With such a variety of factors, translation of these observations into the clinical practice or even into clinical trials seems still challenging. Therefore, prospective randomized trials are required as a way to investigate whether the results from FDGint are solid enough to guide treatment decisions. We feel that the necessary prerequisites exist for a positive answer to this issue and a future application of FDGint in NSCLC clinical practice.

Conclusion

The studies included in this review were quite heterogeneous, but they show that the early identification of metabolic tumour response to RT through FDGint could be used as a predictor of response and prognosis in NSCLC patients.
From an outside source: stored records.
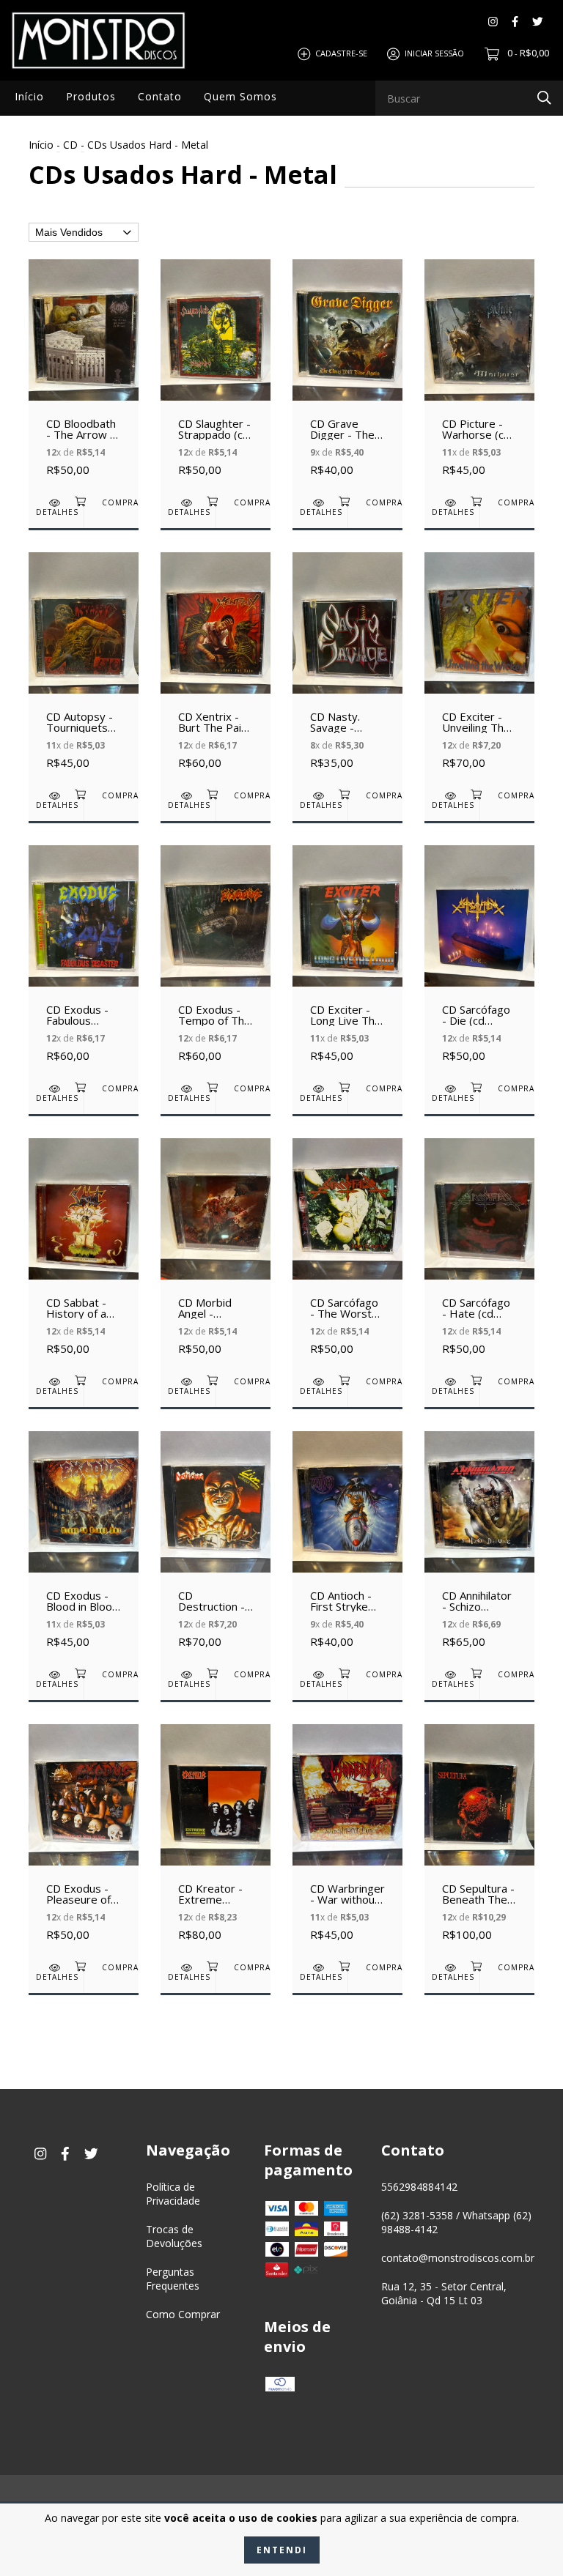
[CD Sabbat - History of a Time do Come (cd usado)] (84, 1255)
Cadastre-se (341, 53)
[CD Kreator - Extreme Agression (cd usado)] (216, 1841)
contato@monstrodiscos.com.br (457, 2258)
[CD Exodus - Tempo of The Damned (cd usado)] (216, 962)
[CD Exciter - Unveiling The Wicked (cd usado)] (479, 669)
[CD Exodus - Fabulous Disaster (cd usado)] (84, 962)
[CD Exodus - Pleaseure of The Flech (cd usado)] (84, 1841)
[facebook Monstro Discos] (515, 21)
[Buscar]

Further steps include the evaluation of the real clinical impact of these results, which is strictly linked to the evolution of treatment strategies in NSCLC, such as the development of adaptive protocols. Molecular imaging could become the guide for the selection of patients, who need a closer follow-up to detect and treat earlier a disease relapse, or who deserve more aggressive therapies to improve their outcome. This aim could be reached only through prospective trials with adequate statistical power and follow-up. The review of the literature concerning FDGint in NSCLC supports the possibility to distinguish responder from non-responder patients, in favour of the predictivity of response and prognosis of FDGint, and for adaptive RT. 18F–FDG remains a promising and challenging tracer for early outcomes assessment and identification of non-responder patients early during neoadjuvant CRT.